The finalised results of the 4th wave of this survey have been published today. Although the data collection period is somewhat ancient history now (it covers may – Sept last year) the results are of some interest in that they show the relative levels of perceived risk people associated with different forms of travel and will be useful in informing travel patterns when the UK starts reopening. For example, over 85% of those surveyed said that they were concerned about travelling by public transport such as buses, trains, planes and underground while just 17% were concerned about travelling by car.


  • Eat Out to Help Out Analysis

HMRC have published an analysis of the EOTHO scheme which includes a geographical breakdown of the uptake. Interestingly the participation and uptake of the scheme was very evenly spread around the UK. For example, 84% of the UK population is in England and:

    • 84.3% of participating outlets were located in England.
    • 84.5% of total meals claimed for were sold in England
    • 84.5% of total discount was claimed in England.
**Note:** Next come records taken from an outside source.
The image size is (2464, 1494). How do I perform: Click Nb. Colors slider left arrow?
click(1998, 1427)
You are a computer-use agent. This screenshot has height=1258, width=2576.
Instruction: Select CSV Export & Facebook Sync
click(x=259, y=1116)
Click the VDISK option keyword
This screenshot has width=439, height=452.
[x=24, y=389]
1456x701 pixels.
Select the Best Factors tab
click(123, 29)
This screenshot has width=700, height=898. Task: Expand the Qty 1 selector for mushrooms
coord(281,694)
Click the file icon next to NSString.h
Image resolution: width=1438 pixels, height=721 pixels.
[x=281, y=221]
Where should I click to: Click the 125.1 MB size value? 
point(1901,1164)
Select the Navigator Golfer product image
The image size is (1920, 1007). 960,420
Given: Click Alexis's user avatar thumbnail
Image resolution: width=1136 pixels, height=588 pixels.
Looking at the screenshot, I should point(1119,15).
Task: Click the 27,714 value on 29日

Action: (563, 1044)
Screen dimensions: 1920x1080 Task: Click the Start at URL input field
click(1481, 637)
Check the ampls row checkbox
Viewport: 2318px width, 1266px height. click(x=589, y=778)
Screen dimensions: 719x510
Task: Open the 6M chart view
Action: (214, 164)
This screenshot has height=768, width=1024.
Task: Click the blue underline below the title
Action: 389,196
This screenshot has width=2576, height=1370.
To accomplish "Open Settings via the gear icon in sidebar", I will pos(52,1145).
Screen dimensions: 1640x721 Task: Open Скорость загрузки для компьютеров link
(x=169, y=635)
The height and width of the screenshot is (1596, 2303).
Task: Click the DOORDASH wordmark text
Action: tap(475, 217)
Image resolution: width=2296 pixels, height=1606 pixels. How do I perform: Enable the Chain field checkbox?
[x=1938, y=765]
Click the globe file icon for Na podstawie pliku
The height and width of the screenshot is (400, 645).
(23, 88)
Within this there is interesting but unsurprising findings that

    • areas with high commuter traffic and low resident populations had low claim levels (ie City of London and Kings Cross)
    • expensive areas has higher average claims (city centres)

However, there is one interesting result

    • The average claim per outlet was significantly higher in Northern Ireland than either England, Scotland or Wales.


  • Guidance for Managing Playgrounds and Outdoor Gyms

Playgrounds and outdoor gyms are one of the few exemptions to the national lockdown. As such, the guidance on how to manage the equipment and use of these facilities has been updated to take account of the lockdown rules and restrictions.